Segment Start: GIVEN DATA

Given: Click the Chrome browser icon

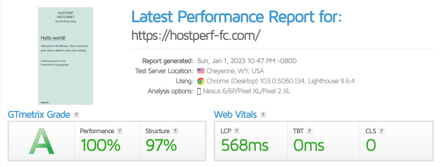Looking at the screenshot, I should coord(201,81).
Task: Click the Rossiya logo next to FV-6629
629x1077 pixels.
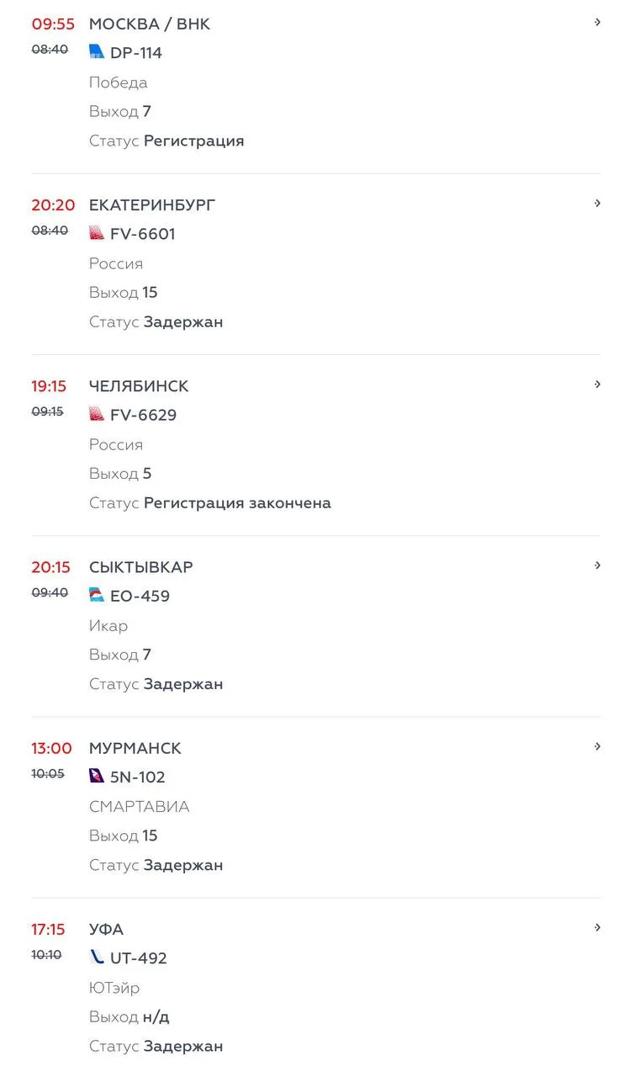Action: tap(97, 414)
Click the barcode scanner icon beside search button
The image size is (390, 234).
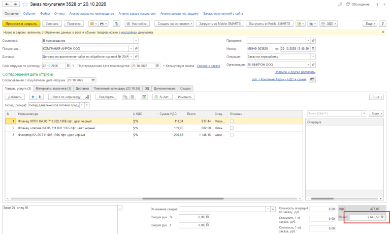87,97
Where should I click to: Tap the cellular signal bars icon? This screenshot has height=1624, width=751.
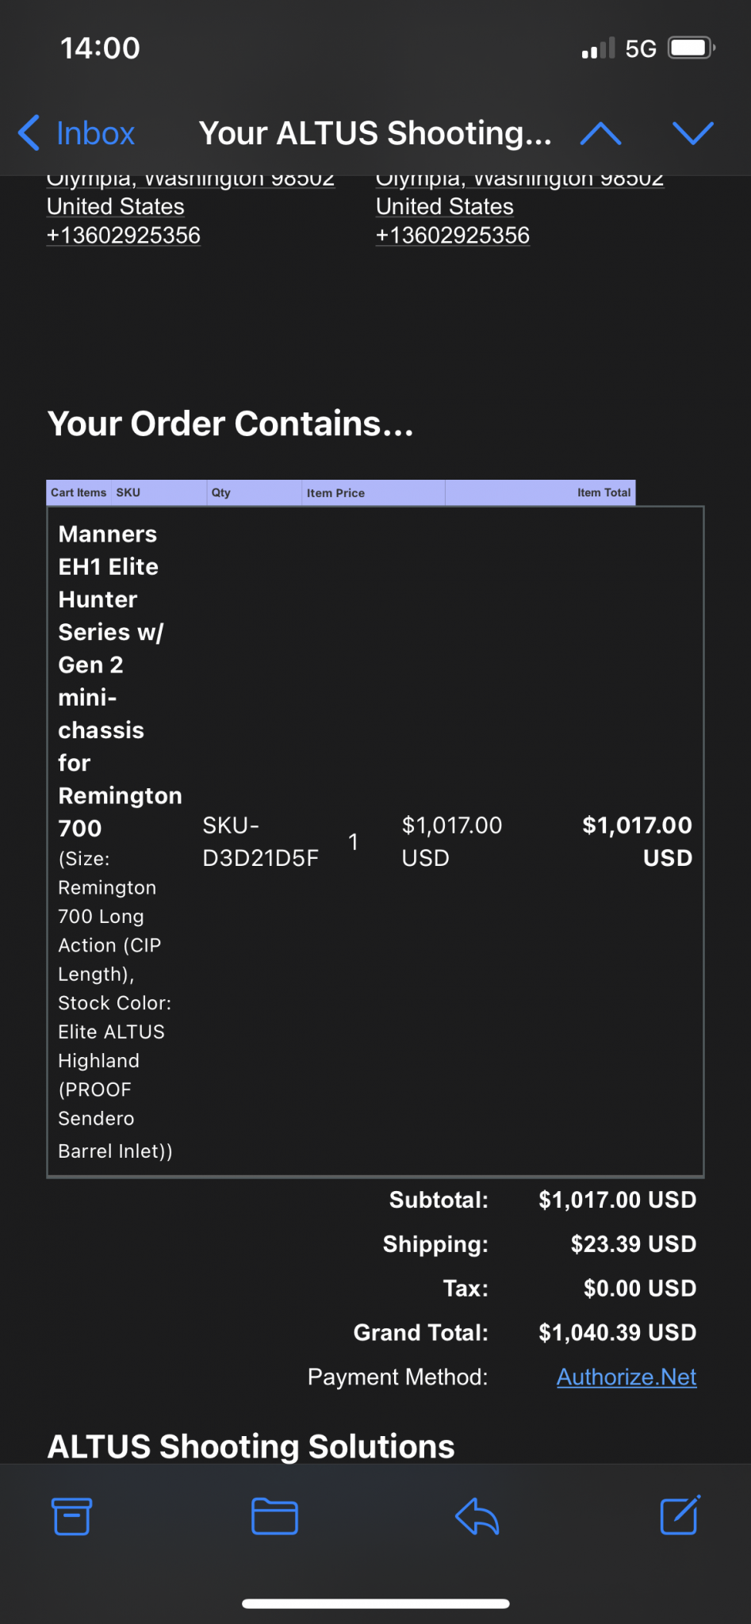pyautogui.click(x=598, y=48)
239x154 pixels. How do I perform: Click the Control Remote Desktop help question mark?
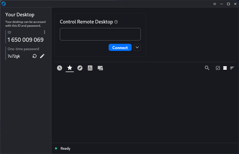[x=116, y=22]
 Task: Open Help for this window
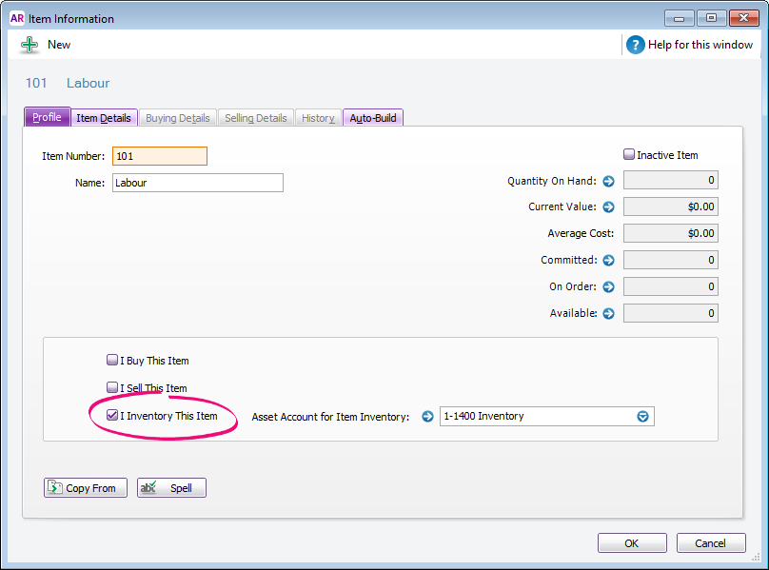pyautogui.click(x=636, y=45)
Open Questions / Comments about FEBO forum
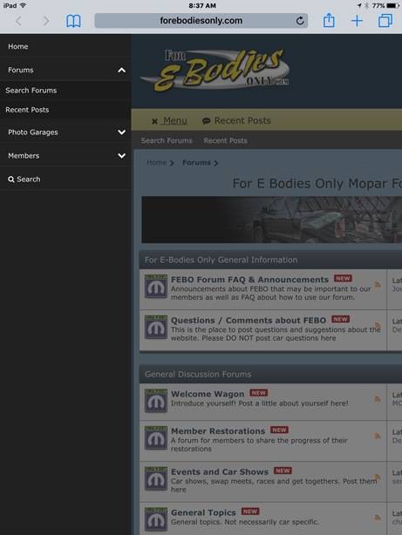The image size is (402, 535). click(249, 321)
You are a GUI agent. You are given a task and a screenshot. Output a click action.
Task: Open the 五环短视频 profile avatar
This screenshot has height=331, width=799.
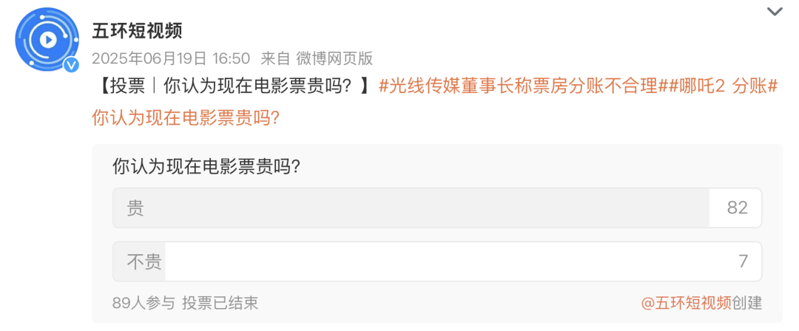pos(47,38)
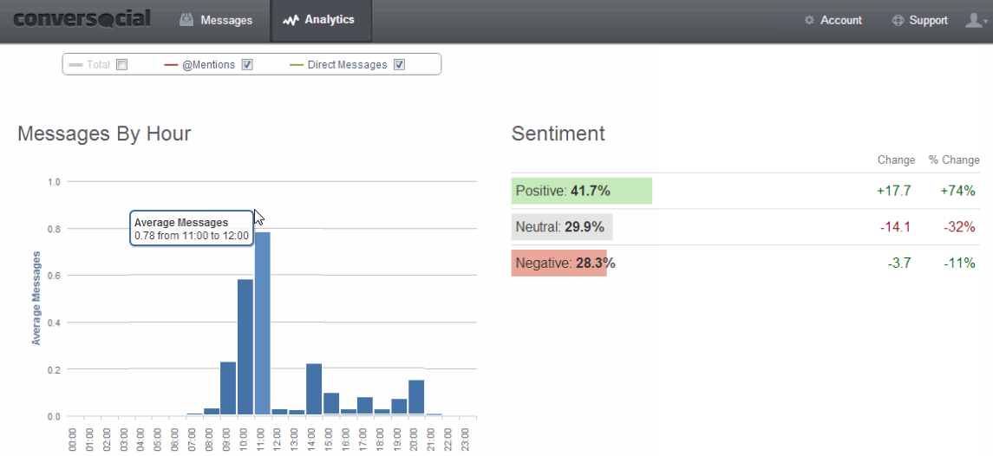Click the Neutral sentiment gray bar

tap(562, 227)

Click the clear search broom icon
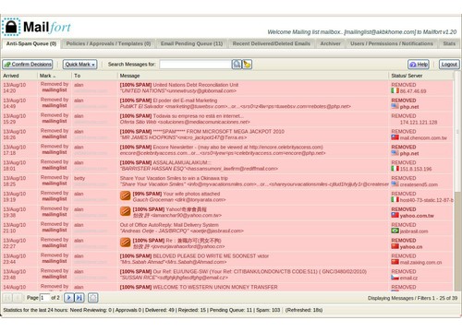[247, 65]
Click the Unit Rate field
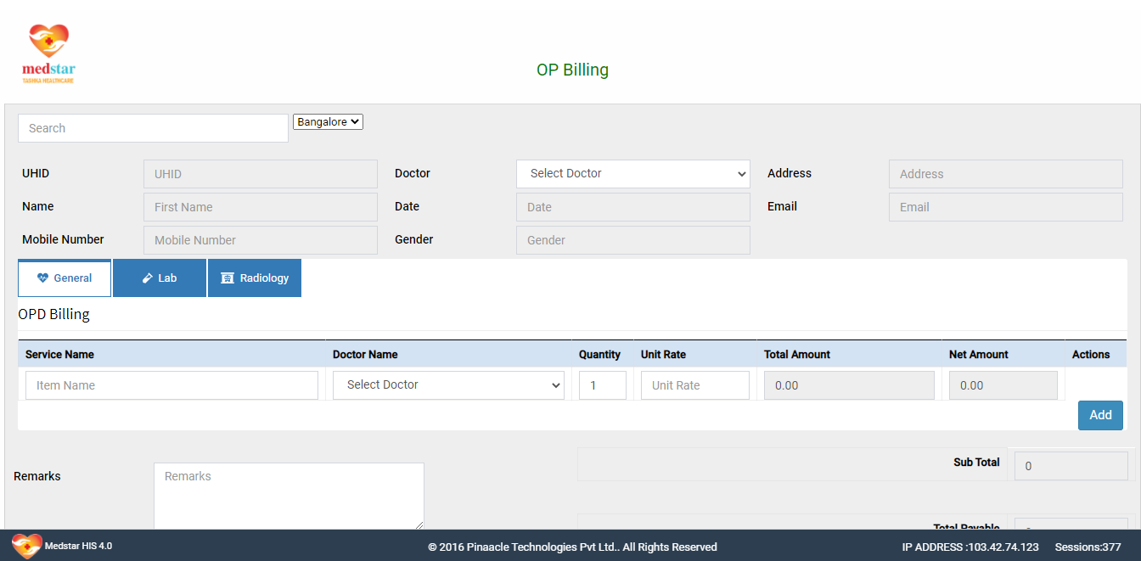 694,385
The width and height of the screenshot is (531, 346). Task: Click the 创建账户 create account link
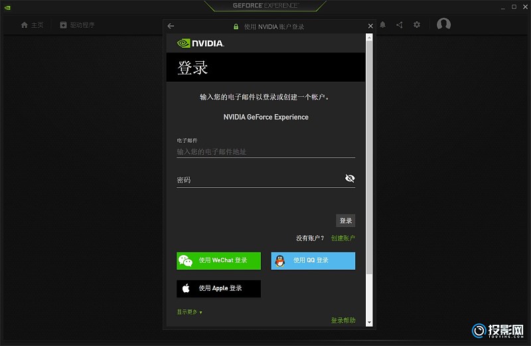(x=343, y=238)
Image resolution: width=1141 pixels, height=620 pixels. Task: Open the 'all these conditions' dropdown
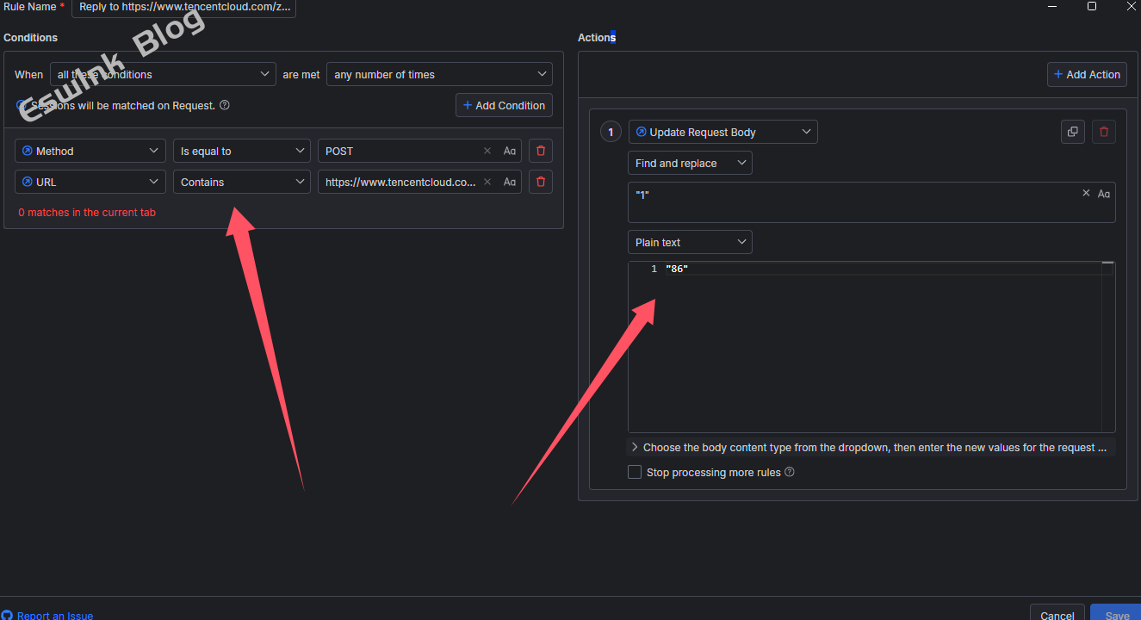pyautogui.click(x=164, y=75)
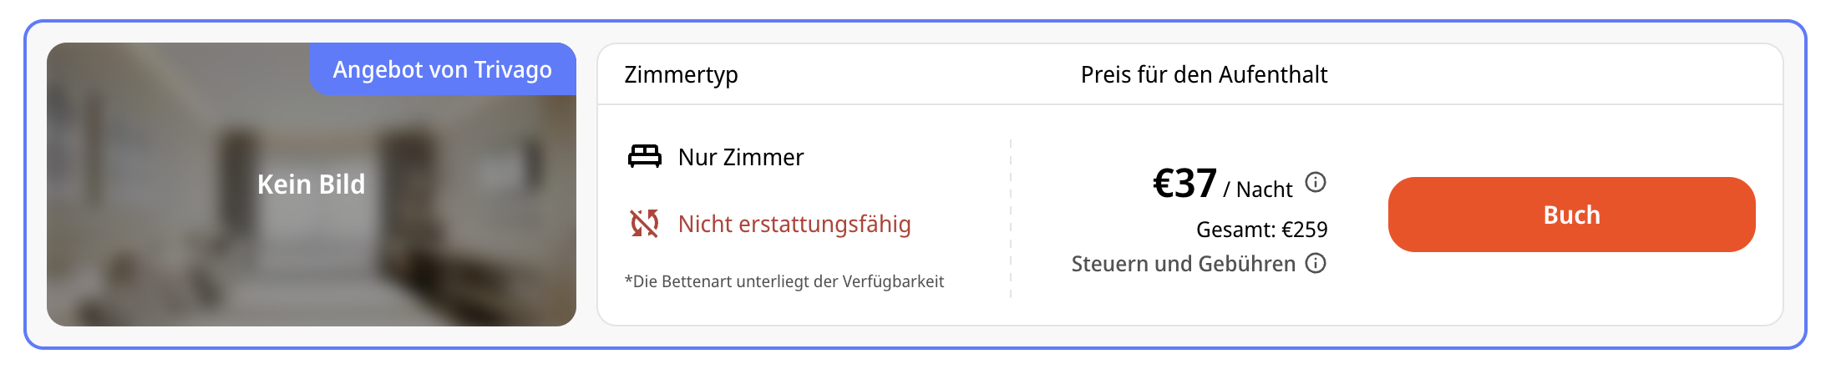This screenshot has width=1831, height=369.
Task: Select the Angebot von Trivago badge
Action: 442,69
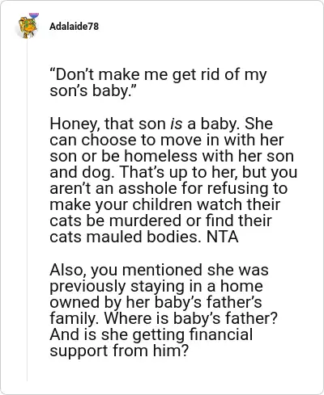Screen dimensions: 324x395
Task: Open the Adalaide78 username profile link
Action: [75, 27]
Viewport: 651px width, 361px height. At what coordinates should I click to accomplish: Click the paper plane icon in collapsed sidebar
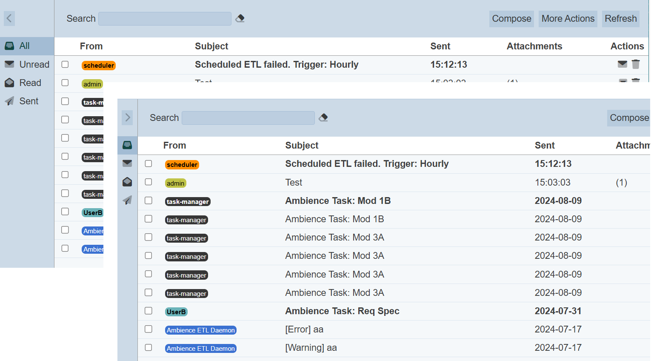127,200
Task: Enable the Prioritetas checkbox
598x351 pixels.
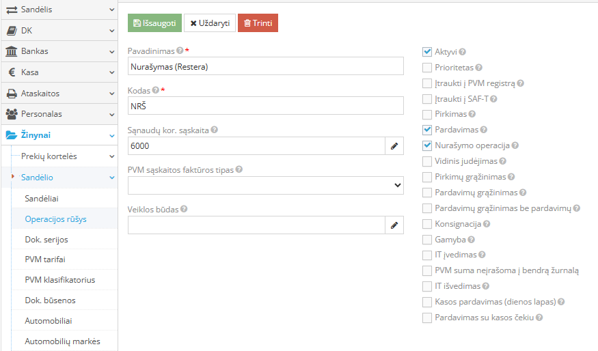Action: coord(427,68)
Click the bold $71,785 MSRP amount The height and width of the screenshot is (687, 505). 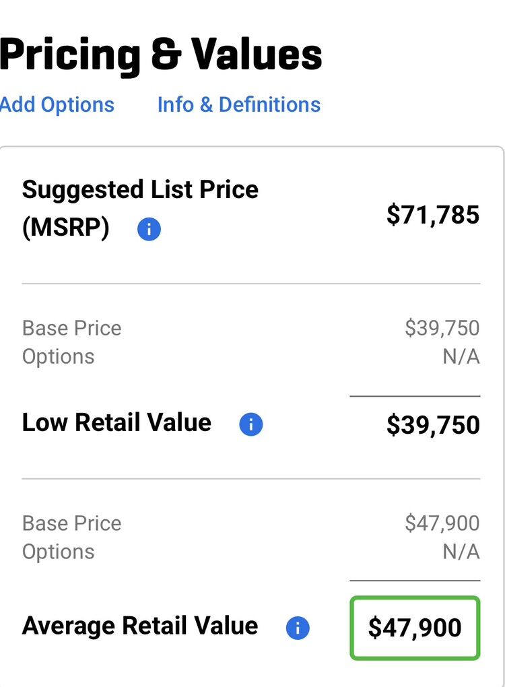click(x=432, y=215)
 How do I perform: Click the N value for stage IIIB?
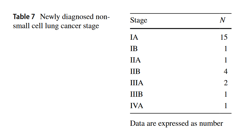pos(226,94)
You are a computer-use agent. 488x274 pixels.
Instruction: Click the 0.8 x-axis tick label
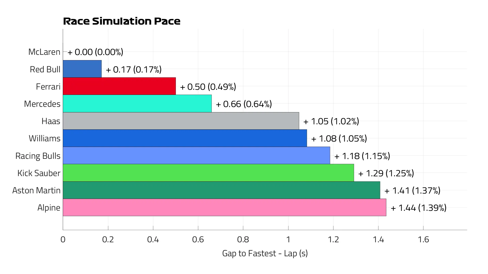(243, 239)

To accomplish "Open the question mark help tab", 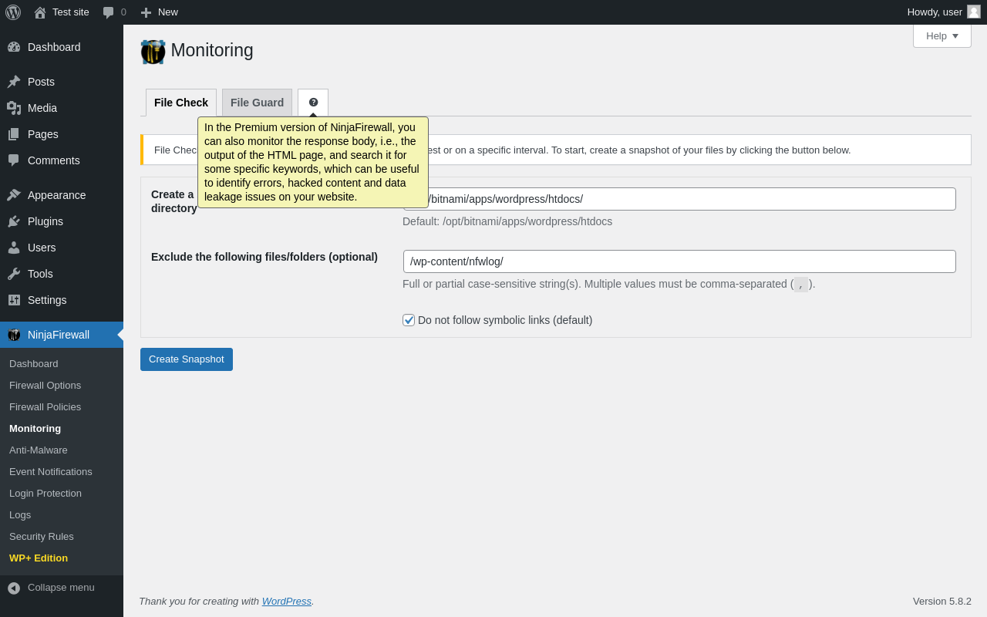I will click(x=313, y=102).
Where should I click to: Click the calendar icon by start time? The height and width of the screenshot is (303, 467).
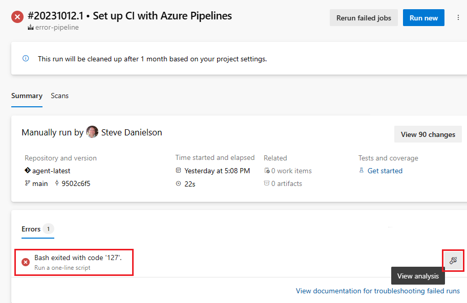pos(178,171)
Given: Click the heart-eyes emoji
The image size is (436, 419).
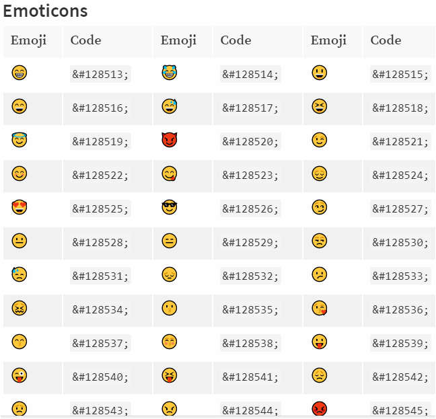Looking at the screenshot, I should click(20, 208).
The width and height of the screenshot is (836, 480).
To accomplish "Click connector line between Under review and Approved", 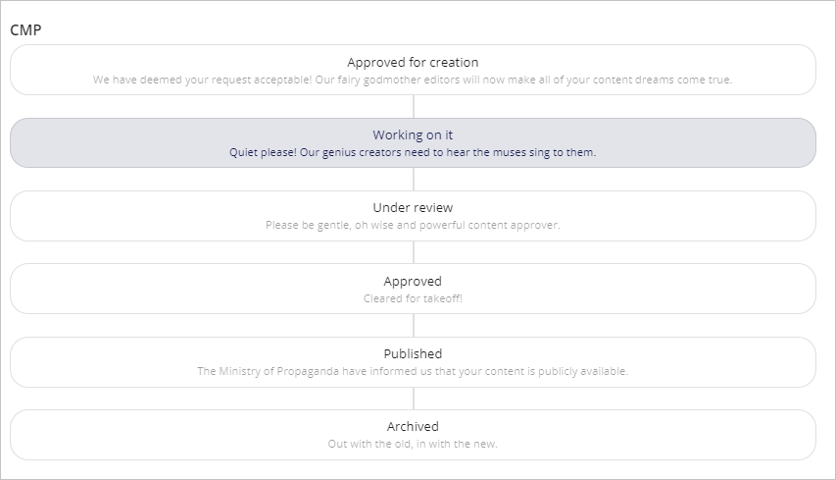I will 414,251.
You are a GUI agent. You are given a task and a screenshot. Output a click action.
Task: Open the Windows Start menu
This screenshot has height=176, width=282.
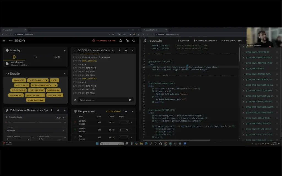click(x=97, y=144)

Segment End: GIVEN DATA

#### [ASSIGNMENT]
Transcribe, without alteration, each line from the one with "Task: Open the Windows Start menu" through the last line of the data; no pictures belong in the copy.

#### [EXPECTED ANSWER]
Task: Open the Windows Start menu
This screenshot has height=176, width=282.
click(x=97, y=144)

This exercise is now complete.